Je suis un partisan de la liberté d’expression. J’ai également le droit légal d’être à l’abri du harcèlement, de la diffamation et des attaques, et le « droit » de quelqu’un à la liberté d’expression n’a pas priorité sur mes droits.

Le défi que pose l’appui aux théoriciens du complot et aux mystificateurs qui ne se cachent pas, c’est qu’être en ligne légitime leur position. Cela leur permet d’entrer en contact avec des personnes innocentes, facilement manipulables, ou des personnes victimes de troubles mentaux qui peuvent être endoctrinées et manipulées avec beaucoup plus de facilité.
C’est exactement ce qui s’est passé. Dans la plupart des cas, ce n’est pas le mystificateur original qui fait des menaces de mort, qui enregistre des enfants sur vidéo ou qui s’en prend à ma famille [en publiant des informations privées] – ce sont les abonnés de ces comptes.
Êtes-vous en contact avec d’autres personnes ciblées par les théoriciens du complot, comme des familles de Parkland ou du
Pulse ?
Oui, j’ai fondé HONR Network pour fournir aux survivants et aux familles des victimes d’événements de grande envergure un réseau de professionnels qui puisse répondre à leurs besoins spécifiques, ainsi que pour assurer une liaison entre eux et les opérateurs des réseaux sociaux. Nous sommes également en contact avec des personnes qui ont été victimes de haine, harcèlement, cyber-intimidation, pornodivulgation et cyber-harcèlement.
Pourquoi en êtes-vous venu à combattre les théoriciens du complot et les mystificateurs ?
Au départ, je me suis employé à fournir des preuves aux personnes qui avaient été victimes des mystificateurs et atteintes par cette tragédie.
En août 2014, nous avons réorienté nos efforts vers la suppression de contenus avec une grande efficacité. La démystification consiste à convaincre les mystificateurs, mais comme ils sont motivés par l’appât du gain ou le déni, aucune preuve ne leur suffit.
La démystification consiste à convaincre les mystificateurs, mais comme ils sont motivés par l’appât du gain ou le déni, aucune preuve aucune preuve ne leur suffit
Que voudriez-vous que le grand public comprenne au sujet des dégâts causés par les mystificateurs ?
Les mystificateurs salissent la vérité, incitent à la haine et au harcèlement et tentent de réécrire l’histoire en fonction de leur propre cause. Mais ce qui est peut-être plus important pour le commun des mortels, c’est que lorsque ces types de persécution peuvent se produire en ligne, tôt ou tard, elles peuvent elles-mêmes être ciblées, les membres de leur famille peuvent être ciblés, leur entreprise ou leurs moyens de subsistance peuvent être ciblés. C’est l’incarnation de la citation de Martin Niemöller (« Quand ils sont venus chercher… »). Si vous restez assis silencieusement à regarder pendant que d’autres sont persécutés, il n’y aura peut-être plus personne pour vous aider lorsque vous deviendrez la victime.
De votre point de vue, que souhaiteriez-vous que les services chargés de l’application de la loi fassent pour mieux lutter contre la cybercriminalité de moindre ampleur ?
Il est important de préciser. Il n’y a pas de cybercriminalité de « moindre ampleur ». Quiconque a déjà subi la cybercriminalité ne la considère pas comme de « moindre ampleur ». C’est ainsi que les forces de l’ordre ont tendance à considérer la cybercriminalité, sans importance. Le fait est que ce type de crime détruit la vie personnelle et professionnelle d’une victime. Dans la plupart des cas, une fois l’attaque terminée, la guérison peut commencer, mais avec ce type de cybercriminalité, il n’y a pas de fin. Les messages et les photos peuvent rester en ligne pendant des années, voire des décennies, et persécuter continuellement une personne.

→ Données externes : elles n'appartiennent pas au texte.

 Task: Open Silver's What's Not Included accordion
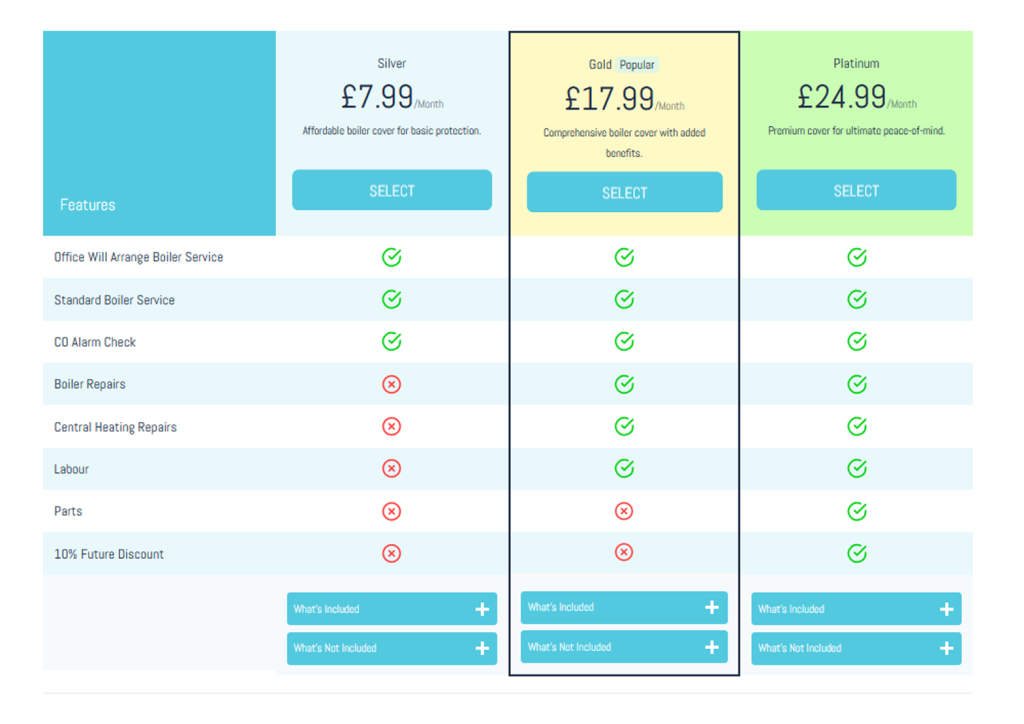click(x=392, y=648)
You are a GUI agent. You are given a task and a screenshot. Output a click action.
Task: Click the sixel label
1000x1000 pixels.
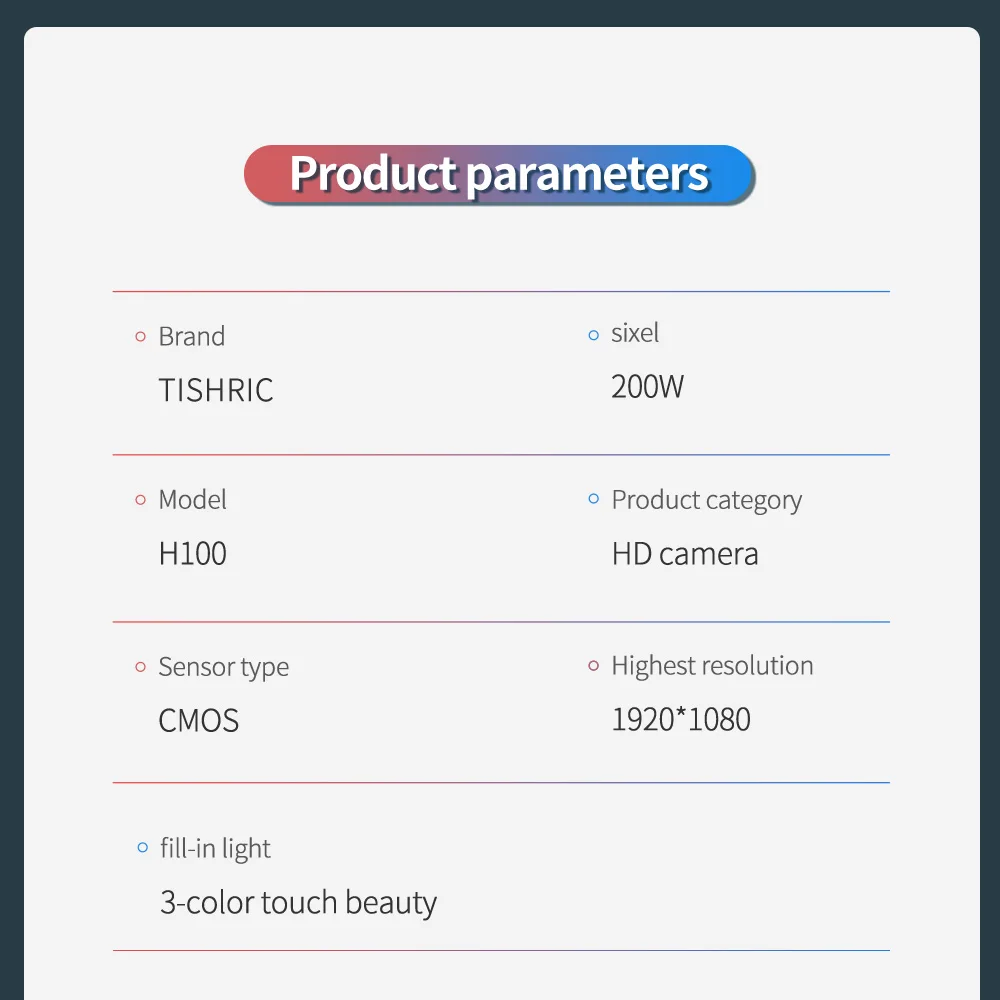point(635,334)
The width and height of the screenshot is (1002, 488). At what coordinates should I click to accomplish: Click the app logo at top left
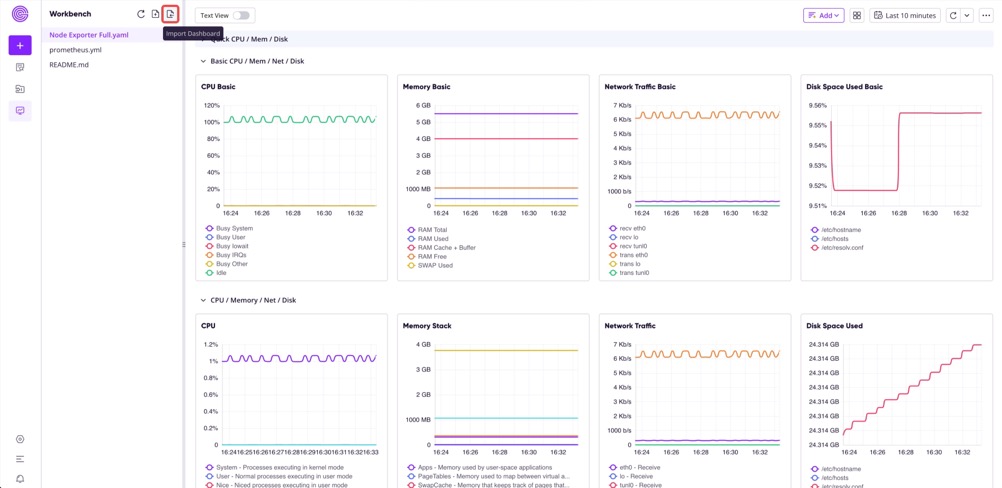pyautogui.click(x=20, y=14)
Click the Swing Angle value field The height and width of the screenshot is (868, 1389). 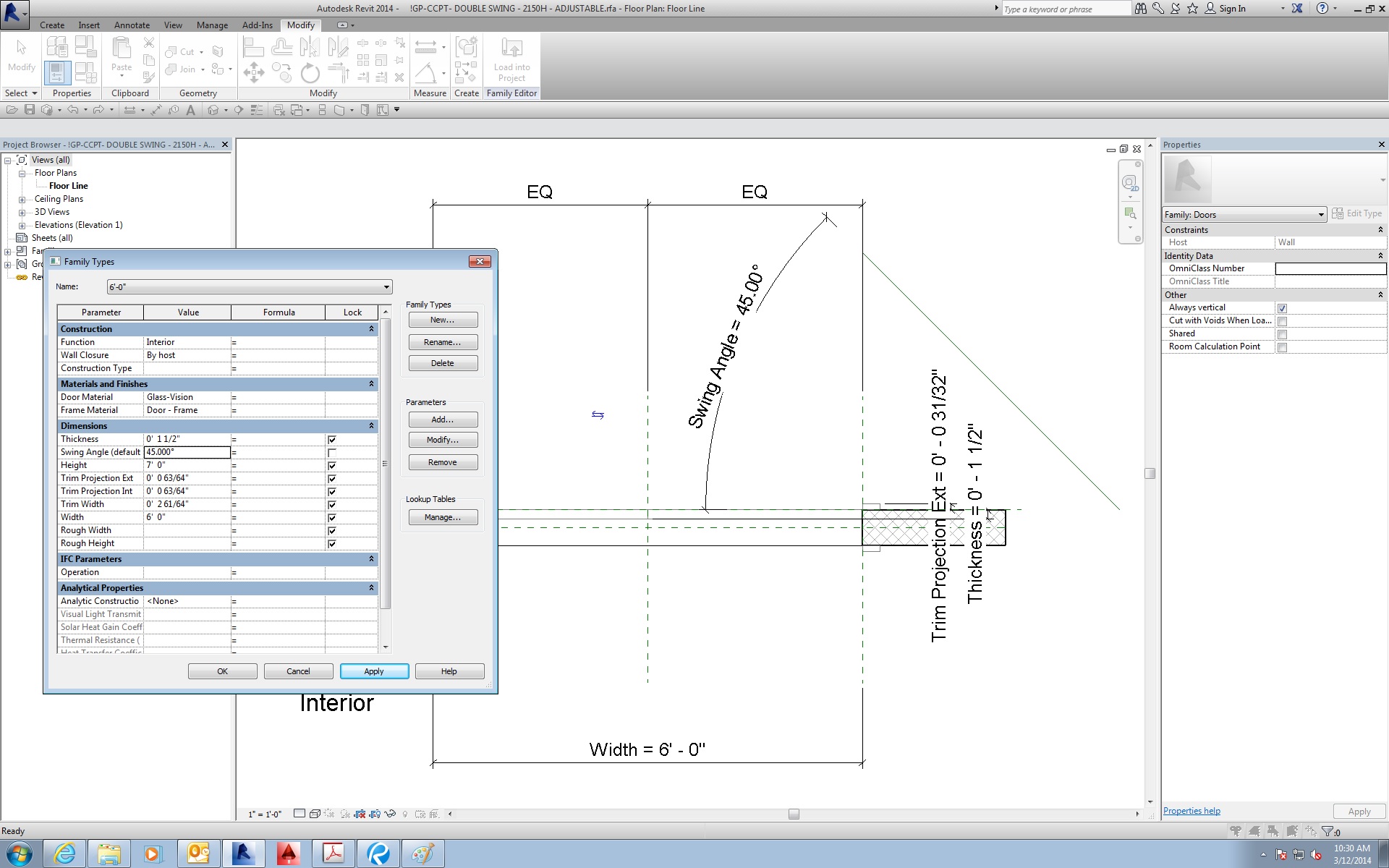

Des lois commencent à être adoptées pour protéger les victimes, soit en élargissant les lois actuelles contre le harcèlement ou la diffamation, soit en élaborant de nouvelles lois, comme dans le cas de la pornodivulgation. Toutefois, les juristes se servent de la jurisprudence pour juger les affaires. Étant donné que ces lois sont nouvelles et que les crimes, largement mal compris par les juges qui ont tendance à être âgés et peut-être moins rôdés en informatique, il peut être presque impossible d’obtenir justice.
En outre, les services de détection et de répression doivent être formés pour comprendre que le fossé entre la criminalité hors ligne et en ligne n’existe plus. Nous acceptons les crimes perpétrés en ligne (harcèlement, diffamation, intimidation, terrorisme et cyber-exploitation), que nous n’accepterions jamais hors ligne. Souvent, les forces de l’ordre ne reconnaissent pas les effets très réels qui se répercutent hors ligne. La police continue de dire aux gens d' »éteindre l’ordinateur » pour se protéger contre la criminalité en ligne, ce qui est ridicule et totalement inefficace.
En Europe, il est illégal de diffamer les morts. Quelles sont les mesures engagées par HONR Network pour faire adopter une telle législation aux Etats-Unis ?
Jusqu’à présent, nous nous sommes concentrés sur les efforts visant à faire des victimes d’événements faisant un grand nombre de victimes ou d’actes de violence de masse une catégorie de personnes protégée. Cela empêcherait les mystificateurs et d’autres personnes d’attaquer davantage les victimes ou d’utiliser le nom ou l’image de la victime pour promouvoir leur cause personnelle.
La couverture médiatique a porté en grande partie sur le 14 décembre 2012, et les jours suivants, la vie des victimes n’a pas été abordée. Comment était Noah ? Qu’est-ce qui le passionnait ? Quelles étaient ses activités, ses lectures et ses jeux préférés ?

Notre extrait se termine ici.